川の流れのように
 「えっ!、なんでこの歌なの・・・」、今年のとある会の女性部新春懇談会、美空ひばりのこの歌の突然の大合唱に、私はその場で鉢の金魚よろしく、口半開きのまま立ちすくんでいます。
 女性部長がそっと教えてくれます・・・「部創設のときにこの歌が流行っていて、それで女性部の歌にしました」。
 時はいつの世も、人の想いには気づかぬかのように、そのすべてを押し流してしまいますし、その流れに身を委ねている者には、どこかに栞でもはさんでおかなければ流れていくことの想いさえ、時には遠くなってしまいます。
 でも10年とは、その時の襞の一つひとつにしまいこまれたものが、たとえどんなにたくさんの苦労や嘆きや渇きの記憶であったとしても、ゆっくりと暖めながらいつの間にかそれをうま酒に変えてしまうことのできるそんな期間でもあり、この歌はその栞なんだと、ひとりよがりの私は勝手に想像を巡らせています。

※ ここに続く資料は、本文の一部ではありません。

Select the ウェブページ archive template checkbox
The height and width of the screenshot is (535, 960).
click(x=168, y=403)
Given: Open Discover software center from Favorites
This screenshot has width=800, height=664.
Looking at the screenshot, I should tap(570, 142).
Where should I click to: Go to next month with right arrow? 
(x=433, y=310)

 この会に加入して女性部に入ったのも、その動機はさまざまだったと思いますし、折々に聞く税金の話はやはり七面倒くさいものが多かったのではなかろうかと密かにご同情申し上げます。
 でもその時その時の税の話題は、やはり経営と分かちがたく結びつき、動いている社会や現実を映し出していたのではないだろうかとも考えています。
 そしてそれ以上に、部会で多くの知人を作ることができたことは、やはり貴重な財産だったのではなかろうか。たとえその知人が別のグループでの知人だったとしても、この会を通じての交流は、やはりこの会としての意味を持っていたのではないだろうかとも・・・。

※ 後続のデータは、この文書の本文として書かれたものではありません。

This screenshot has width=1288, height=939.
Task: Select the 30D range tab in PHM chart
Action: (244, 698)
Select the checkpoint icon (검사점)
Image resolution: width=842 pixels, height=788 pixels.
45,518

 今年は、昨年の金融への信頼のゆらぎを引きずったまま、今までになく先の見えにくい中で始まりましたし、現在でも手探りで出口を模索している状況が続いているように思われます。
 でも、皆さんのこの栞に託した力強い歌声には、その歌詞のように「いつかはまた、晴れる日が来る」ことを信じ、自分に号令をかけ仲間と励まし合って、このもやもやを吹き飛ばしてしまえるだけの自信とファイトを感じることができます。
 税を巡る論議には果てないものがあります。公平とか中立とはどういうことなのだろうか、大きい政府と小さい政府どちらを選んでいけばよいのだろうか、景気や福祉には今何が必要なのだろうか・・・。
 そしてそれは決して政治の問題なのではなく、私たち一人ひとりが真剣に考えていかなければならないことである筈です。
 女性部会がこれからの更なる5年10年その先を、悠々たる大河となって果てしなく流れ続けて行けますよう心からお祈りいたしますとともに、記念すべき10年目の今日とこれまでの10年のすばらしいご活躍を万感こめてお祝いいたします。